In Ordanvale, the winter wouldn’t have even started for another month, and in Brin proper, it might have been a few weeks later than that, but he was in the high mountains now, and warmth was as fleeting in the weather as it was in the people.
None of that bothered Simon once he bought enough firewood to light all four hearths and patched the holes in the walls and ceiling where the heat was leaking from. After all of that hard work was done, he was looking forward to bundling up for the winter and studying a few of his projects. Unfortunately, that was the same time that the white fever broke out among the residents of the capital.
While not as wretched as some of the plagues he’d seen, it was still nasty stuff. Those who were afflicted by it suffered high fevers, pale skin, and distant, milky gaze as if they were halfway to blindness.
Apparently, it wasn’t uncommon, though this year was worse than most. He hadn’t dealt with it before but had the chance to study it up close when Kayla fell ill. Then, after seeing how hard she struggled to work through it, he decided that he should probably try to help the other residents of the city.

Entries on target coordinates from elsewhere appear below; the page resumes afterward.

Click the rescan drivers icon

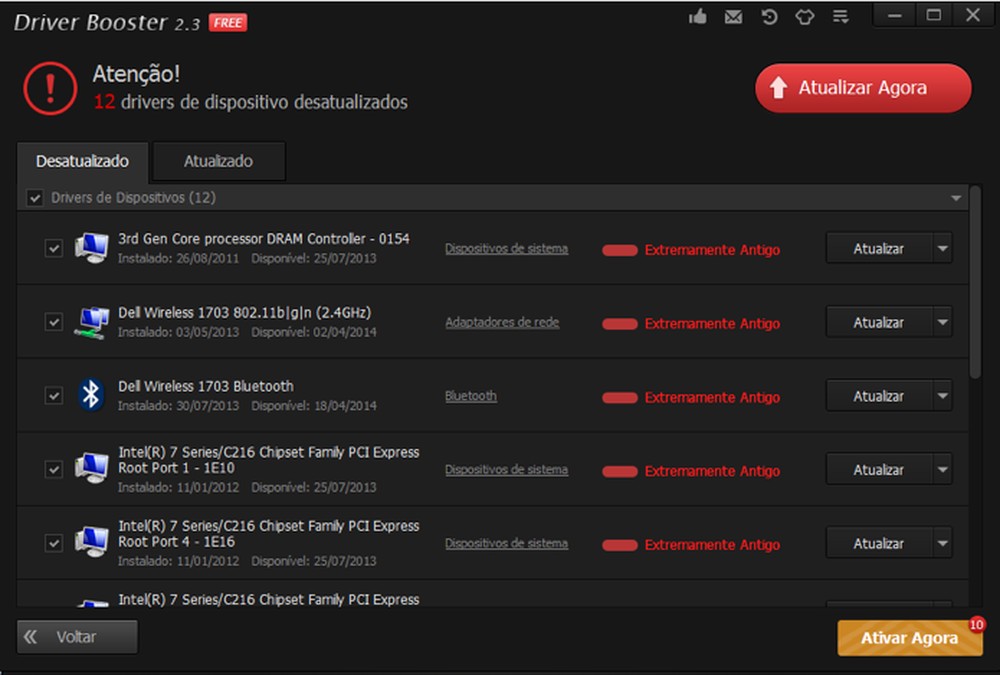769,16
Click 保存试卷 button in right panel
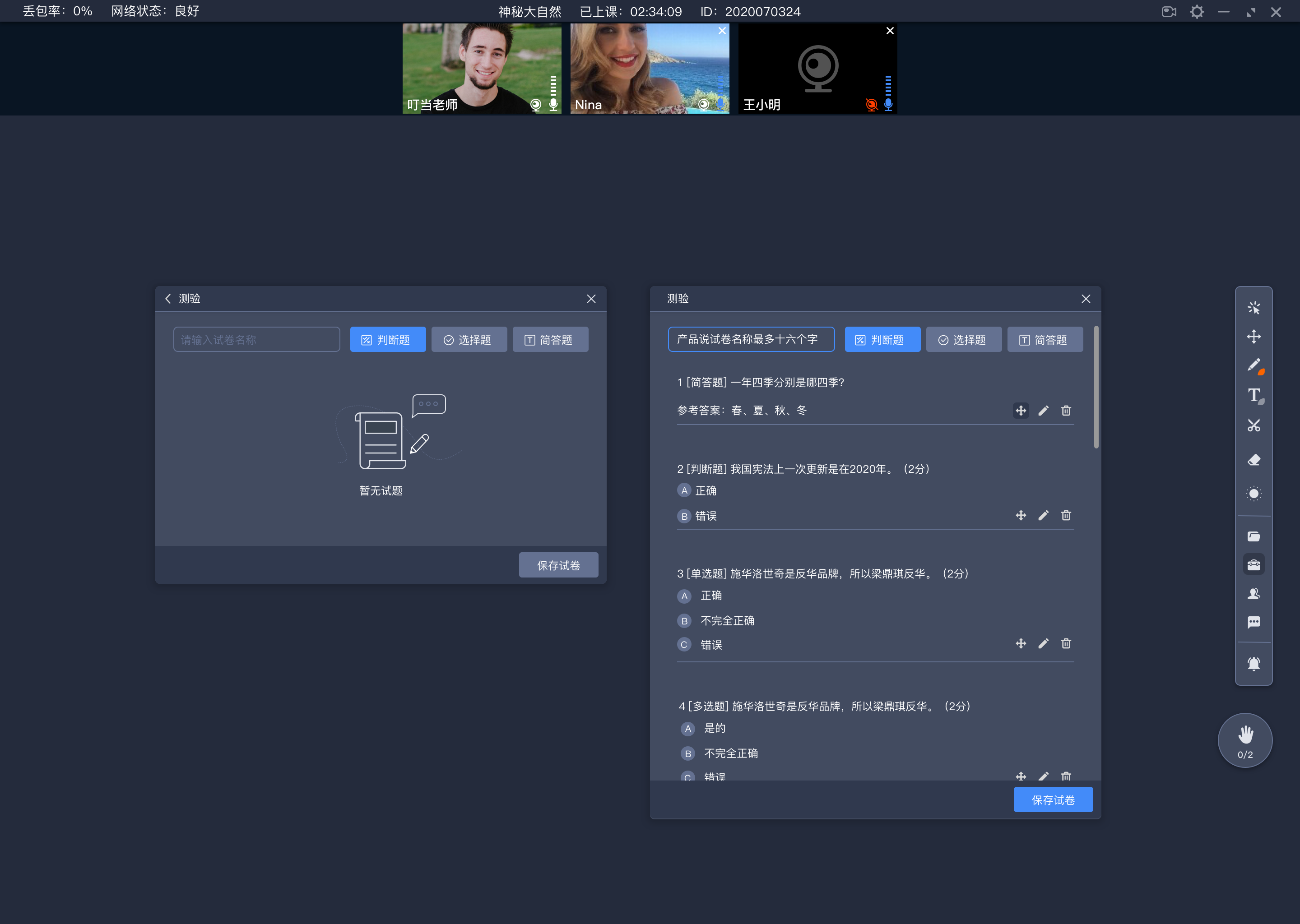The width and height of the screenshot is (1300, 924). coord(1053,800)
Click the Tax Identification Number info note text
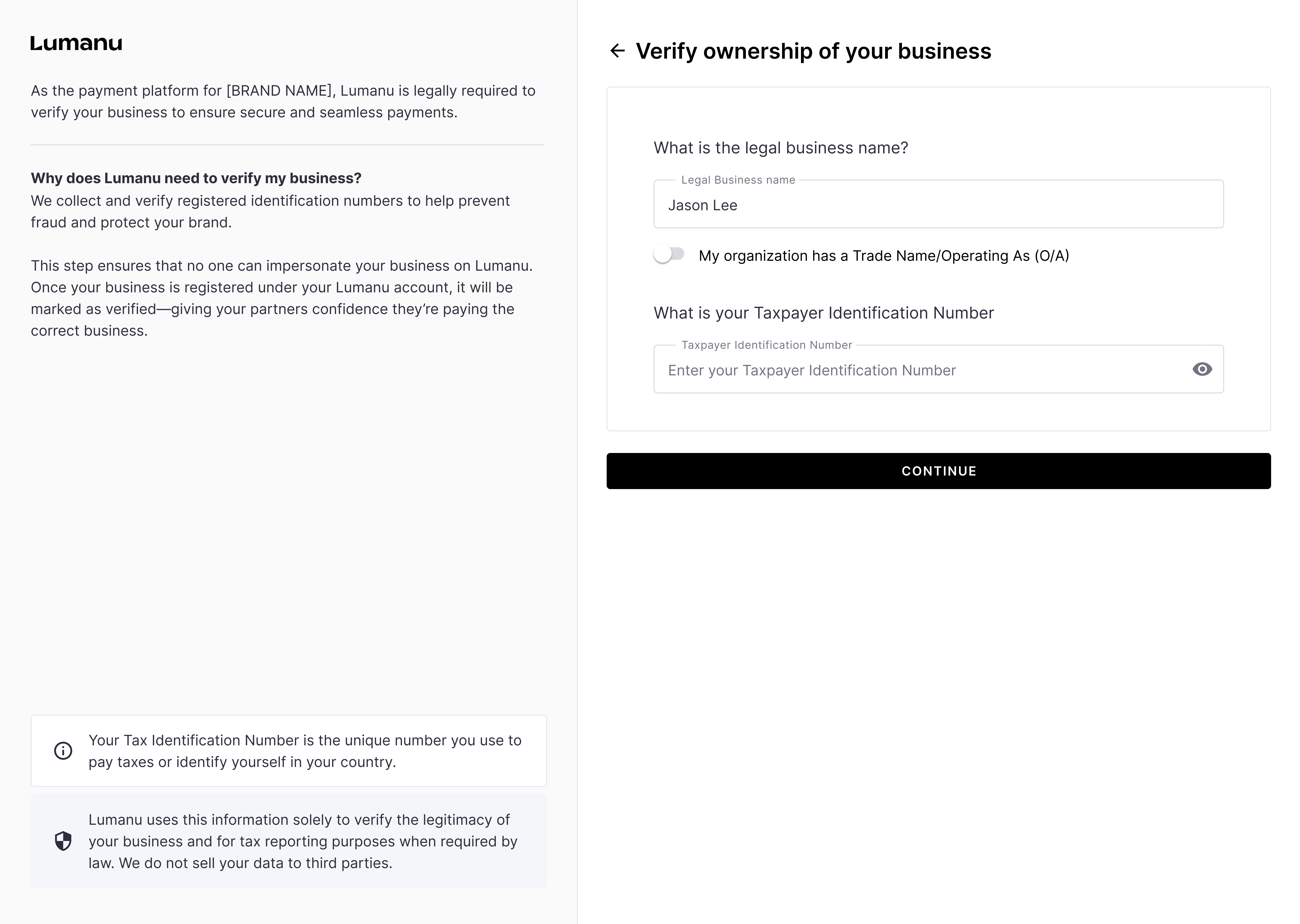This screenshot has width=1300, height=924. point(304,751)
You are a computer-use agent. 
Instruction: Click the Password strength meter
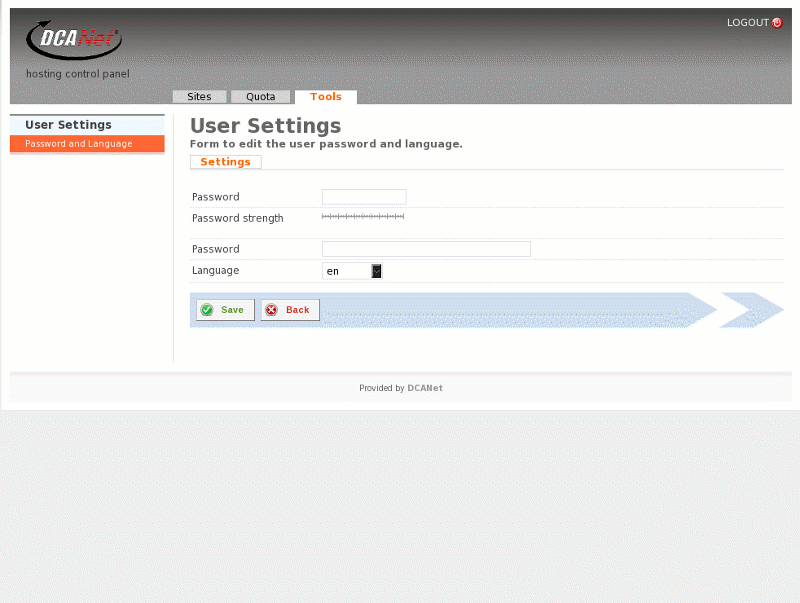coord(363,216)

Adonan had not been kind to him, but he was not feeling vengeful about it. Instead, he started with the smallest clans, going door to door and offering his services as a healer. The most common reaction was to slam the door in his face or undisguised skepticism. “What expertise does a sellsword have with herbs,” the matron of clan Kerrara demanded.
It was certainly a reasonable question, but fortunately, he had an old lie already prepared that came to his lips so smoothly that it was practically the truth by now. “When you get wounded as many times as I have on the battlefield, you learn how to fight a great many maladies.”

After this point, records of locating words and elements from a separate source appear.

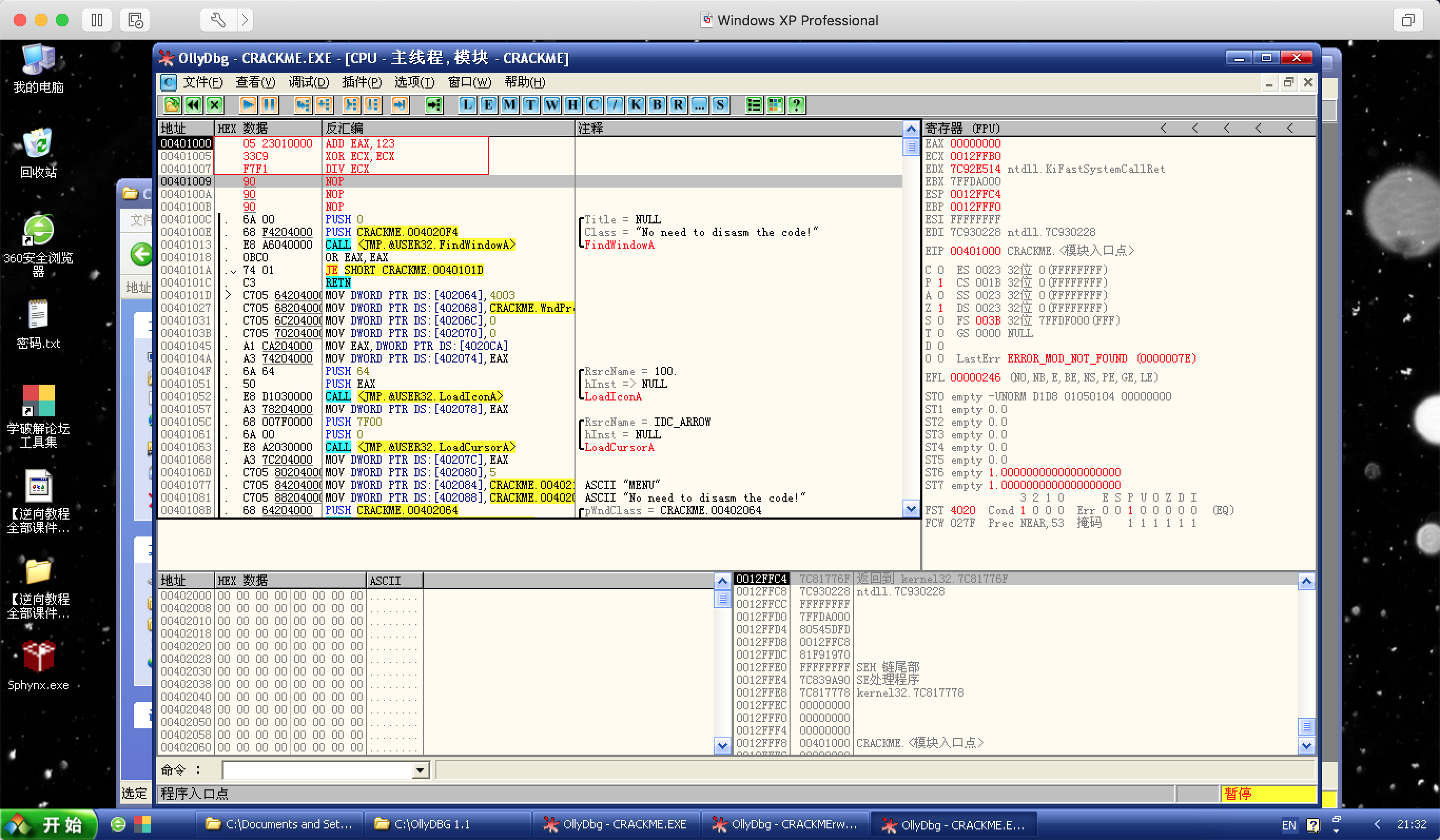Click the green question mark help icon
The height and width of the screenshot is (840, 1440).
(x=796, y=105)
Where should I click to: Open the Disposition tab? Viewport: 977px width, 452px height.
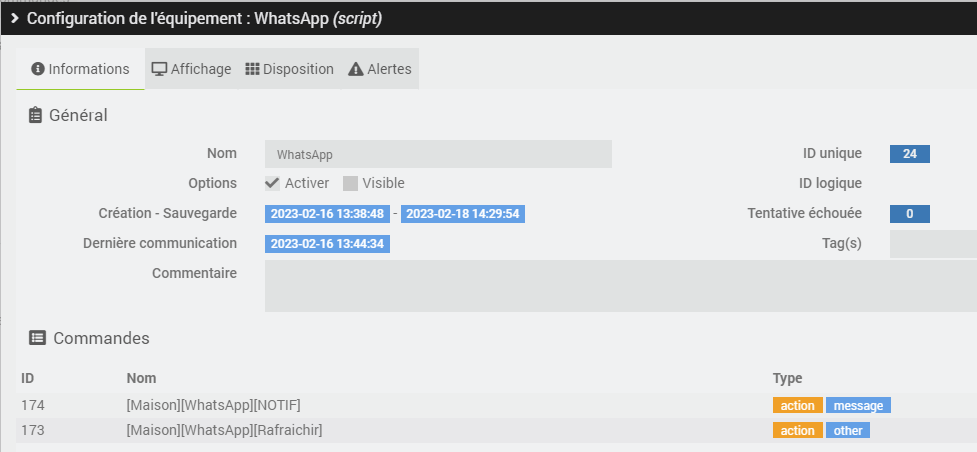(x=289, y=69)
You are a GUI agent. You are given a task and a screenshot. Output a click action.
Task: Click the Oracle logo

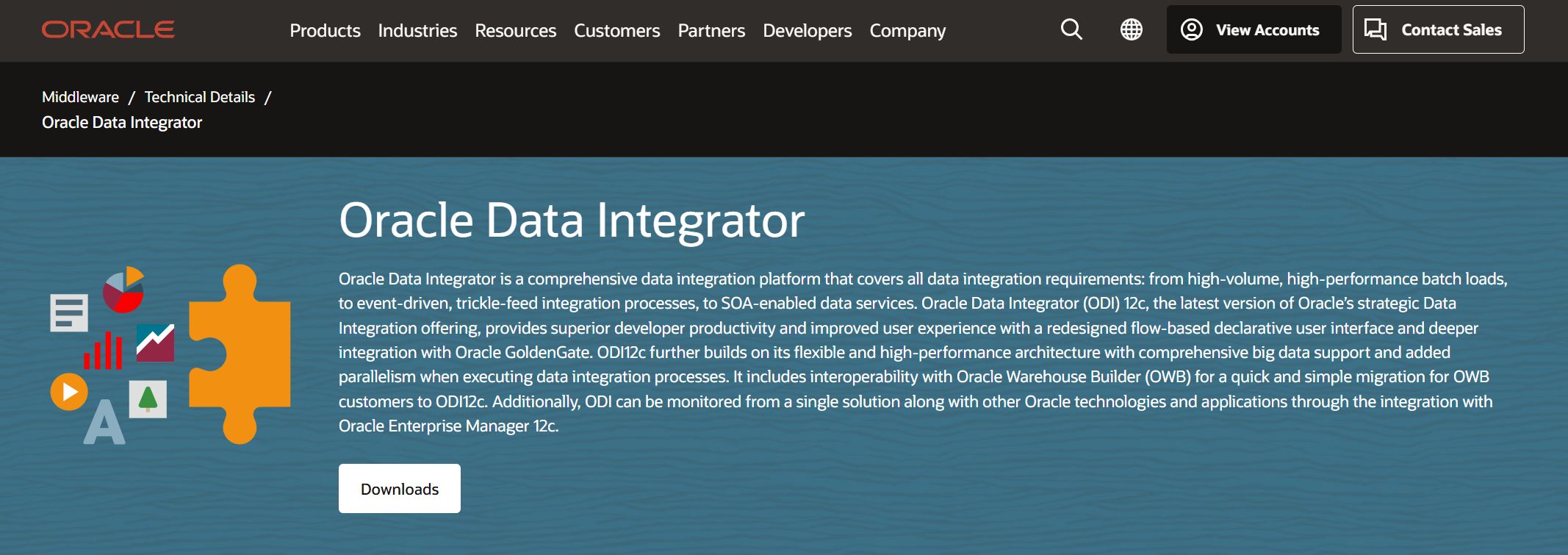click(x=109, y=30)
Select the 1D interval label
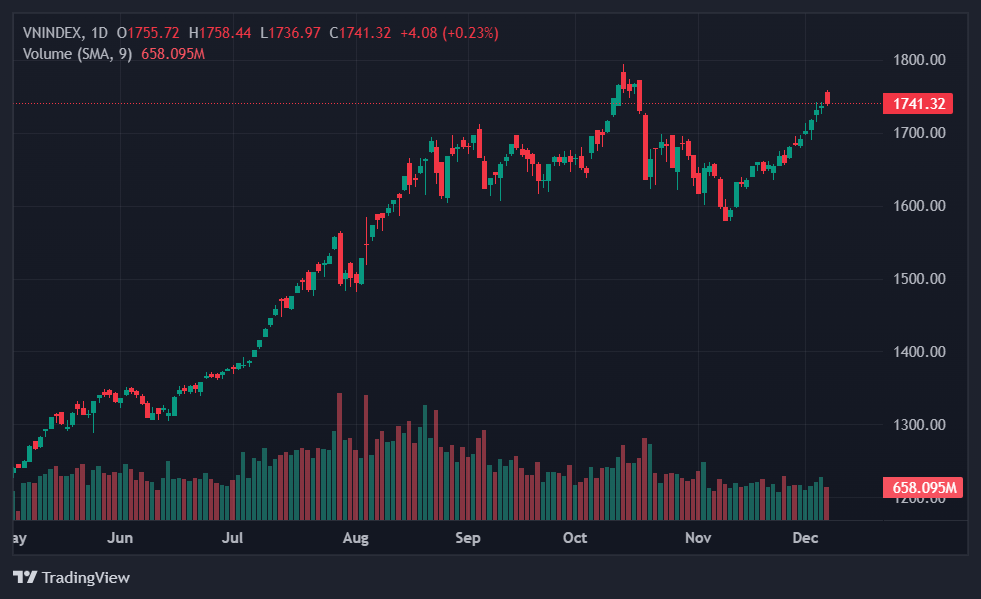This screenshot has height=599, width=981. pyautogui.click(x=99, y=33)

Only some he was allowed to help. Unfortunately, those were often the people who were truly desperate and in need of a miracle. Fortunately, Simon was good at those. While he prescribed rose hip tea, a cold compress, and bedrest, as well as a cessation of all bloodletting, the real heavy lifting was done by whispered words of curing in those dire cases.
All of that advice was good advice, of course, and would be of genuine help to anyone who was afflicted, but most of those he was allowed to see at first would not have survived without magic. It frustrated him that he had to lean so much on those powers for the first time in years, and he knew this would set back his attempts at regaining clarity, but he wasn’t about to let people die when he could save them. Given that this fever tended to affect the young far more than the old, the idea of doing nothing when he had the power to save so many innocents struck him as barbaric.
Unfortunately, his methods worked too well. When word of his miracle cures got out to the wider public, there was a run on all of the herbs he’d recommended people buy. While the city was well stocked on all of the beer, smoked meat, grain, and other sundries to survive the long, brutal winter, some of the herbs that Simon recommended weren’t considered important up to this point and were exhausted by hoarding almost immediately.
Worse, no one wanted to leave the city until the worst of the winter storms were over. This forced him to brave the main road on snow shoes to lower elevations for a few days to look for more. “It’s too dangerous now,” even Eddek insisted as Simon made preparations to descend the mountain. “After midwinter, the worst of the storms will be over. Then the larger clans sometimes send small caravans with sledges for urgent needs like this.”
“By midwinter, it will be too late,” Simon answered, shaking his head. “Those that are bedridden have days, or perhaps weeks, but not months left in them. I will do it because it must be done.”
“Well, if you can make it, then I can too,” the boy said, doing himself some credit, even though Simon knew he would surely perish without magic and endurance.
Still, Simon went anyway, and he traveled light. Despite the fact that Eddek wanted to go with him, Simon went alone, taking only snow shoes, his weapons, a bearskin that had been sewn into a sleeping bag, and a couple of rune tablets that he spent a few nights carving along with the heaviest winter garments he could find for sale.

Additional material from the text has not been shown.